# Heat seal embroidery not sticking on canvas boat bag



## Wearable art (Jun 5, 2014)

Hi, Have been having issues with heat seal embroidery sticking to a boat canvas bag. I use 350 degrees and heavy pressure, but no matter how long I leave it, it does not stick. Any ideas why? Thank you


----------



## lben (Jun 3, 2008)

Prepress the bag to remove any moisture first. Make sure there isn't a covering over the adhesive that needs to be peeled off first before application. If that doesn't fix it, call the people you got the patches from and ask them what gives.


----------



## royster13 (Aug 14, 2007)

Boat bags probably have a silicone based sealer on them.....Many will never stick.....Best to ask the supplier how the bags are finished.....
■ ■ ■ ■ ■ ■ ■
## Description of the task
Extend the forum thread on heat seal embroidery not sticking to a canvas boat bag by writing what comes after its final post. The data excerpts that come next can be left aside.

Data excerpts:
■ ■ ■ ■ ■ ■ ■
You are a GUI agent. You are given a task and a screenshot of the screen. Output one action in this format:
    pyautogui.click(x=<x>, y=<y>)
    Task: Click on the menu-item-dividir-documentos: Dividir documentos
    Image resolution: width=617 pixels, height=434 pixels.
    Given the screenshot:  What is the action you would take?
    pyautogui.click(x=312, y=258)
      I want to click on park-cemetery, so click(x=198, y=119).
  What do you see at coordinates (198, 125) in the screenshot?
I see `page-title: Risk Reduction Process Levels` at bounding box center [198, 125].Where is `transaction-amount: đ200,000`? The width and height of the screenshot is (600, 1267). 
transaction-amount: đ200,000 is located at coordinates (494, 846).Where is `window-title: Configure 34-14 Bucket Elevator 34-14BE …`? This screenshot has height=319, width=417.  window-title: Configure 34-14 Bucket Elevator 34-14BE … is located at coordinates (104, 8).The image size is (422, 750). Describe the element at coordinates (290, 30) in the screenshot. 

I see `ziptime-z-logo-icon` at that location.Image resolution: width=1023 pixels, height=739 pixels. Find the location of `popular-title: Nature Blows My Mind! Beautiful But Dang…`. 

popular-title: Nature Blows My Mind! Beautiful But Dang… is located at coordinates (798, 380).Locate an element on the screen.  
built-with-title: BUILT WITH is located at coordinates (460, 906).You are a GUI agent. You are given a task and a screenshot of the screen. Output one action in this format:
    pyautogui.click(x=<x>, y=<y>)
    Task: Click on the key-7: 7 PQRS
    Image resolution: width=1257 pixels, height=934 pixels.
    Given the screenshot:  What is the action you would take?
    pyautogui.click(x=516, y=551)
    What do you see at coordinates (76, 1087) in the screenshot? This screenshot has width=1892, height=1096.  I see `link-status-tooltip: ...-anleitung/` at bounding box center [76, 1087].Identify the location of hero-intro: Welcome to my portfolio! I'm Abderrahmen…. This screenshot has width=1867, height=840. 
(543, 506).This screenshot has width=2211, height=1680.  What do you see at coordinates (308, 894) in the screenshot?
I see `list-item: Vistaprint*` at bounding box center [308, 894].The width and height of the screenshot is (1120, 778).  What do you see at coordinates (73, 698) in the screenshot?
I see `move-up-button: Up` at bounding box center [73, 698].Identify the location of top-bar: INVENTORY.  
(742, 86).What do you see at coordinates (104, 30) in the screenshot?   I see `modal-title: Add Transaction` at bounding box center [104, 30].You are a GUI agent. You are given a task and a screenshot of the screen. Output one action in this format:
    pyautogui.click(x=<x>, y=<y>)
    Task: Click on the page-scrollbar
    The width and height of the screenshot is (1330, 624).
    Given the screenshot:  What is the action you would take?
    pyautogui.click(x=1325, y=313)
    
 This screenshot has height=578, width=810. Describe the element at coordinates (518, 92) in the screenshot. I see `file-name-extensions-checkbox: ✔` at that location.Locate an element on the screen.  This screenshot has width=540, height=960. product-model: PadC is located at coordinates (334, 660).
■ ■ ■ ■ ■ ■ ■
## Response below
----------



## Wearable art (Jun 5, 2014)

Thank you Loretta. Will have to contact the patch supplier. Thanks for responding


----------



## royster13 (Aug 14, 2007)

Wearable art said:


> Thank you Loretta. Will have to contact the patch supplier. Thanks for responding


the patch is not the problem... they are all made with a fairly standard hot melt adhesive... the bag is the problem.... call the bag people...


----------



## Wearable art (Jun 5, 2014)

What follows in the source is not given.